Copyright © John Mericle M.D. 2000-2009 All Rights Reserved
Dr Mericle:
Thank you for writing such an excellent article.
This sounds like a silly question, but I think there is a side to it that some people will find illuminating (I know I will). That is, when you lose weight, where does it go? Everyone talks about calories in/calories out. Sure, that’s useful. But if you “ride the scales” everyday when trying to pull off pounds, one may start to wonder, What about pounds in/pounds out? So, on a pound for pound basis, when food and liquid is consumed, and equal amount must be released for weight to remain constant. Basically, my question amounts to, in the metabolism of triaglycerides and glucogen, is there a proportion of liquid byproduct (water) to solid waste that must be expelled by the body? My question ignores the effects of sweat, as I think that must be dehydration weight loss. But please correct me if I’m wrong. Thanks for reading this!
Mike
Hello Mike … Thank you for the interesting question. The answer is that the weight is metabolized finally ending up mostly as water and CO2. From an earlier article (actually a rage on the dangers of sports nutrition) I put up this question from Stryer Biochemistry that might shed some light on where your weight goes. This is also interesting especially to the long distance endurance athlete because of the preservation of water when you are burning fat.

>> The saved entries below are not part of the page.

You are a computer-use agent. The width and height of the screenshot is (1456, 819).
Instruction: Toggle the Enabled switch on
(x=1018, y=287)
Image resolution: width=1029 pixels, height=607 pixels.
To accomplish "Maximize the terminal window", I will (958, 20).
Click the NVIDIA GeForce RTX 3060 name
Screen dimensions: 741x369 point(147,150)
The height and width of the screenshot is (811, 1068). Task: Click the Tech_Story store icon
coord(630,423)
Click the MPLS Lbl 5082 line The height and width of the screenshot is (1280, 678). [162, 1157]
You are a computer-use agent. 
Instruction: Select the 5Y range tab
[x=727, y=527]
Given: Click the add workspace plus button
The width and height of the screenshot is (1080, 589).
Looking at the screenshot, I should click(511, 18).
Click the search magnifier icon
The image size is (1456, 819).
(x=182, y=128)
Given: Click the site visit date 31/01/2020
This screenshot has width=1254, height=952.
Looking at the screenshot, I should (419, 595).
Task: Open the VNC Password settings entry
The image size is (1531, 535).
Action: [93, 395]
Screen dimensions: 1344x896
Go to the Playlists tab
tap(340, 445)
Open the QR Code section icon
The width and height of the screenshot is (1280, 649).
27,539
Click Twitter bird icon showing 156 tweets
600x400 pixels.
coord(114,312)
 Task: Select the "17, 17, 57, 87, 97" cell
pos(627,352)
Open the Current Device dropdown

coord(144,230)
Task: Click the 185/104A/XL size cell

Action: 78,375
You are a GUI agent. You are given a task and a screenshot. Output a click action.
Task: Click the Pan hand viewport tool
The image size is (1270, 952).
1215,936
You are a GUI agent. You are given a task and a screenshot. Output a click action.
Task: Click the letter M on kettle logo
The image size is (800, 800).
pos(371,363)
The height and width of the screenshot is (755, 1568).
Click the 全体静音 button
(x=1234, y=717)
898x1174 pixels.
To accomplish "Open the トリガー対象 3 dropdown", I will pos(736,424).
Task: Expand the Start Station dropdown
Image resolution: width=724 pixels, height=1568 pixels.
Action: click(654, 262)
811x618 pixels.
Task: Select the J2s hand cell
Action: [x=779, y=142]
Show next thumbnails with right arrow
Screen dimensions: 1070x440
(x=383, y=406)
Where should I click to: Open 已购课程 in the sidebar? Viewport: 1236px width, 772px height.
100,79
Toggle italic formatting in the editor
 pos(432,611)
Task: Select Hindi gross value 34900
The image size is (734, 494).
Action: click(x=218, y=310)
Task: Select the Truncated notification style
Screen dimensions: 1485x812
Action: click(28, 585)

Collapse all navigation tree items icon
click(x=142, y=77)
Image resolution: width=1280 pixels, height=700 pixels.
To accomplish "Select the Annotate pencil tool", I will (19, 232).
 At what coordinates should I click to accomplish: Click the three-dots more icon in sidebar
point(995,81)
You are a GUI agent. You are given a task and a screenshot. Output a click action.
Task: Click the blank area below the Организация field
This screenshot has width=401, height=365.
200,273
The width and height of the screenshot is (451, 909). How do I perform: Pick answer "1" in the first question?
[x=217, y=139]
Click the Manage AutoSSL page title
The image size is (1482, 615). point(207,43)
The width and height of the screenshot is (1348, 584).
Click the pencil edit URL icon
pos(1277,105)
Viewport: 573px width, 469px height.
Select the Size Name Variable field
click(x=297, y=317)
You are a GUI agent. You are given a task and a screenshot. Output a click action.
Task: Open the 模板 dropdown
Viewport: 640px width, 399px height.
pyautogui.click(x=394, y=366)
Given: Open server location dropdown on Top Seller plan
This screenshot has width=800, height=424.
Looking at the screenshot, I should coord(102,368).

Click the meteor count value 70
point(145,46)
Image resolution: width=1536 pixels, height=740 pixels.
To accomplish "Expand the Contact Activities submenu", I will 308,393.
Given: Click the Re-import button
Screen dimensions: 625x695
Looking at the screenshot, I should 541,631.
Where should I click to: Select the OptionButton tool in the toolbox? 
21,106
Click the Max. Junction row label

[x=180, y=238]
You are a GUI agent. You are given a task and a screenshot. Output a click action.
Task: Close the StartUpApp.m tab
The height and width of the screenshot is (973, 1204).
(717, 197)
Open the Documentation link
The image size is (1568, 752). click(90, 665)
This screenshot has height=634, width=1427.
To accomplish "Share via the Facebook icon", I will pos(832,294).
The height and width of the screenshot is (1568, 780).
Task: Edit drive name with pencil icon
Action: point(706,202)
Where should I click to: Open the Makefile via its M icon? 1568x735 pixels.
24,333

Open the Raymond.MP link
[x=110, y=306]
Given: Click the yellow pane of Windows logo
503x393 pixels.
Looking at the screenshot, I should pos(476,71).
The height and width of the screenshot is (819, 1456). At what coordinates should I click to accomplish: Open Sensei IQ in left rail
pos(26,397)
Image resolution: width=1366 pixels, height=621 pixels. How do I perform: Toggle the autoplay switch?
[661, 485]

question number two … the “camel’s hump” From Stryer Biochemistry
“Compare the H2O yield from the complete oxidation of 1 gram of glucose with that of 1 gram of tripalmitoylglycerol. Relate these values to the evolutionary selection of the contents in a camel’s hump.”
“One gram of glucose (molecular weight 180.2) is equal to 5.55 mmol, and one gram of tripalmitoylglycerol (molecular weight 807.3) is equal to 1.24 mmol. The reaction stoichiometries indicate that 6 mol of H2O are produced per mole of glucose oxidized, and 49 mol of H2O per mol of tripalmitoylglycerol oxidized. Hence, the H2O yields per gram of fuel are 33.3 mmol (0.6g) for glucose, and 60.8 mmol (1.09g) for tripalmitoylglycerol. Thus, complete oxidation of this fat gives 1.82 times as much water as does glucose. Another advantage of triacylglycerols is that they can be stored in essentially anhydrous form whereas glucose is stored as glycogen, a highly hydrated polymer (p. 605). A hump consisting mainly of glycogen would be an intolerable burden -far more than the straw that broke the camel’s back!”
Thank you, Doctor. Fascinating. I appreciate the response a great deal. I’ll read the article you referenced.